Les collections de «mode éthique» sont souvent lancées par de petites marques de luxe. Mais certains plus grands noms saisissent l’opportunité, comme le Belge Libeco, l’un des plus grands tisseurs de lin, qui a lancé une gamme de lingerie maison haut de gamme bio. «Mais aujourd’hui, si Nike ou Adidas venaient à lancer une collection de T-Shirt en lin bio, nous n’aurions pas les moyens de leur fournir la matière. Il faut donc augmenter la production pour créer le marché

Attention : culture technique !
Attention toutefois, car «produire du lin n’est pas donné à tout le monde», prévient Paul Boyer. Si les recettes peuvent être extrêmement confortables les bonnes années, les charges opérationnelles sont toujours élevées (entre 1000 et 1500 €/ha), et lorsque la météo est capricieuse, la récolte peut être totalement perdue (en bio comme en conventionnel). «Aussi, cette culture très technique nécessite une bonne maîtrise du liniculteur.»
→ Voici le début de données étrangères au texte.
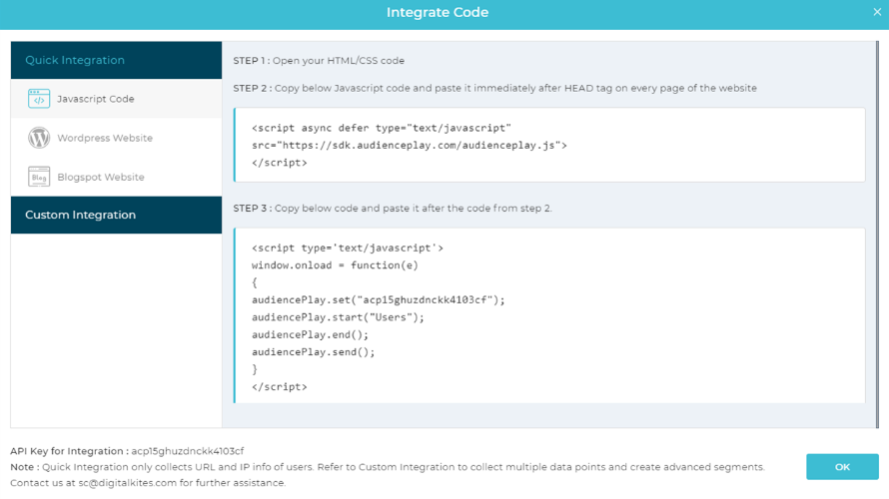Image resolution: width=889 pixels, height=499 pixels.
Task: Click the Step 3 window.onload code box
Action: click(549, 315)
Un vêtement en lin bio = 10 m2 de culture bio

Avec un rendement de l’ordre de 1 tonne de fil par hectare cultivé en lin tous les sept ans, acheter un article de 150 g de lin biologique (un T-shirt ou une chemise) utilise la production annuelle de lin de 10 m2 de parcelles bio permettant dans le même temps la production, par exemple, de 1,3 kg de blé bio, 3 kg de pommes de terre bio et le fourrage nécessaire à la production de 1 l de lait bio (ou toute autre combinaison selon le type d’exploitation agricole).